── Extracted material

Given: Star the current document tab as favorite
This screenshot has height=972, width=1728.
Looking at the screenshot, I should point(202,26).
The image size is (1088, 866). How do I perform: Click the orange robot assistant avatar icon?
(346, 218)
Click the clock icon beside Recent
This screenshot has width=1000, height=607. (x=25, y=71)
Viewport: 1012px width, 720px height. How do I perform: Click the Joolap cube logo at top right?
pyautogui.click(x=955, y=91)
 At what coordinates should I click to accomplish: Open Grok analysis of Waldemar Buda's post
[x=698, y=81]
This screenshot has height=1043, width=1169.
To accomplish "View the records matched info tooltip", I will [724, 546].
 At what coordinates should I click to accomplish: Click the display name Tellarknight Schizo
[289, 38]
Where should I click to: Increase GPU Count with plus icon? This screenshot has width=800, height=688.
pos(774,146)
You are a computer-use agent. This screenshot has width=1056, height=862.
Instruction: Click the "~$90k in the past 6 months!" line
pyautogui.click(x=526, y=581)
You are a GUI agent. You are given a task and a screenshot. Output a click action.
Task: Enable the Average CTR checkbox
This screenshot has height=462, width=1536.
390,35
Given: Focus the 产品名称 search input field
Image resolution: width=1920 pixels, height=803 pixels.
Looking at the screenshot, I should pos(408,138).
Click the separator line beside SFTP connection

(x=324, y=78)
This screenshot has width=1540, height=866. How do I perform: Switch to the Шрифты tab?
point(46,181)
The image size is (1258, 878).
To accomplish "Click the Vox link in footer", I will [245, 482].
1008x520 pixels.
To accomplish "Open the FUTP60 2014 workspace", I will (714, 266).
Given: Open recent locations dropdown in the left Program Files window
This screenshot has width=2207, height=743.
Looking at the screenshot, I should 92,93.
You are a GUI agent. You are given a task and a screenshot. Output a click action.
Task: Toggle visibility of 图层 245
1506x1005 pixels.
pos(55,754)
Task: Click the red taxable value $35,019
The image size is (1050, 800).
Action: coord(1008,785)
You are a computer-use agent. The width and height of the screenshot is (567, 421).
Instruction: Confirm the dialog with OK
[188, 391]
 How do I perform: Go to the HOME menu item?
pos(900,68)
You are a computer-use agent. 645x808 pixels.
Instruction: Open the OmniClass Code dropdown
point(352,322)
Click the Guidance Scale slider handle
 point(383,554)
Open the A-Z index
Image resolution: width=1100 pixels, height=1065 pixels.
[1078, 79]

────

(Aim of the exercise):
Please count the lines above that contain the word "computer", and reply with the number alone.

(Written solution):
3